In “The Big Sleep”, set in Los Angeles, Marlowe is hired by a wealthy invalid named General Sternwood. He wants Marlowe to investigate and stop a blackmail scheme that is being directed against his family. But what begins as a fairly simple case soon develops into a complex murder mystery that involves the General’s two daughters, Carmen and Vivian—“both pretty and both wild”. The blackmailer himself is shot dead almost as soon as Marlowe begins his investigation. Soon afterward an employee of the Sternwood household also turns up dead.

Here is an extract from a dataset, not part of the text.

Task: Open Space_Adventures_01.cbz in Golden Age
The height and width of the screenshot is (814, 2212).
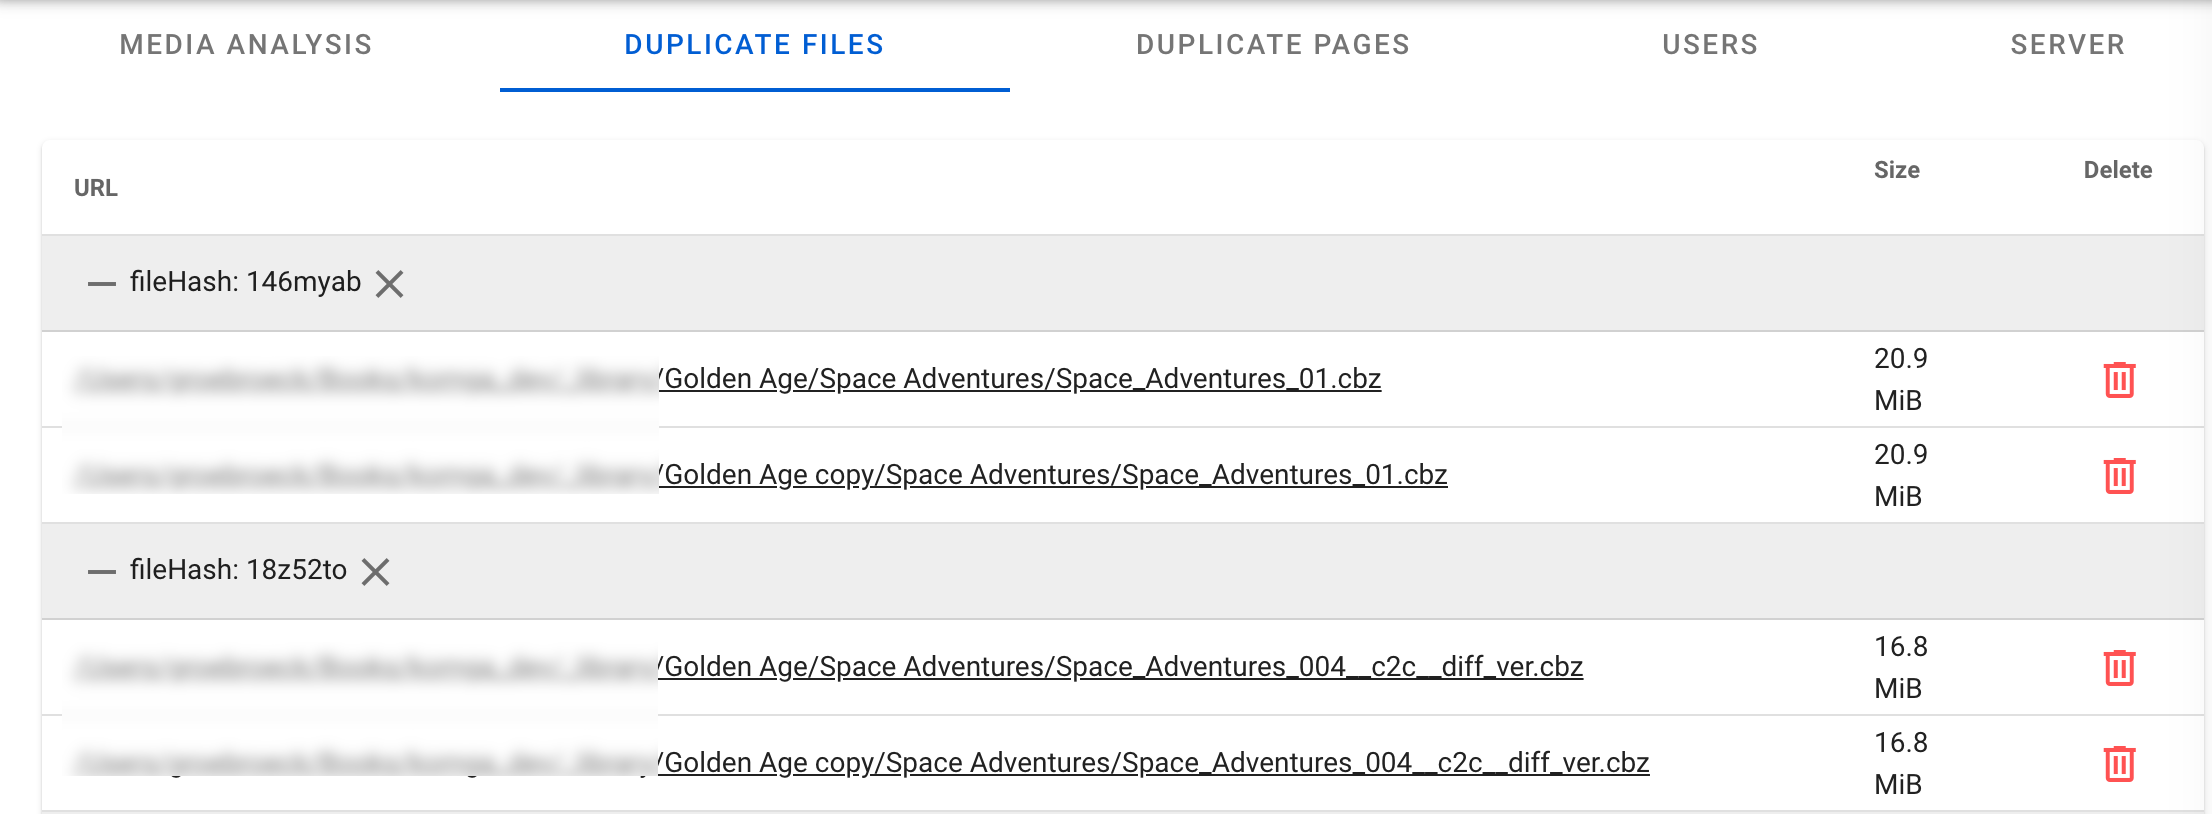Action: pos(1022,380)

It is evident almost from the first page that the author of this work was totally at home with his material. However, it is not the intricacies of the plot that draws me to “The Big Sleep” (or to Chandler’s fiction generally). What I like most is the voice of the narrator: his unaffected tone of coolness and the ease with which he describes the dark world he inhabits. He is tough but not hardhearted; he is decent without being self-righteous. His sardonic wit is another remarkable and entertaining trait: ‘Rain filled the gutters and splashed knee-high off the sidewalk. Big cops in slickers that shone like gun barrels had a lot of fun carrying giggling girls across the bad places’; or this exchange with one of the General’s daughters, whose romantic advances the detective calmly spurns:
“Men have been shot for little things like that, Marlowe.”
“Men have been shot for practically nothing.”
At times the first-person descriptions attain a gritty and poetic beauty: ‘I braked the car against the curb and switched the headlights off and sat with my hands on the wheel. Under the thinning fog the surf curled and creamed, almost without sound, like a thought trying to form itself on the edge of consciousness.’
There have been, in movies and in books, innumerable attempts to do what Chandler did. Most of these attempts have resulted in bad or weak imitations. Certain writers seem to think they can actually improve on Chandler by ramping up the cynicism and the sleaze. But because Chandler was not only a realist but a consummate artist, he possessed a sound sense of scale. Evil is vividly depicted in “The Big Sleep”, but the author never lapses into excess. The result is a very enjoyable read, even for readers who are not big fans of mystery or detective fiction.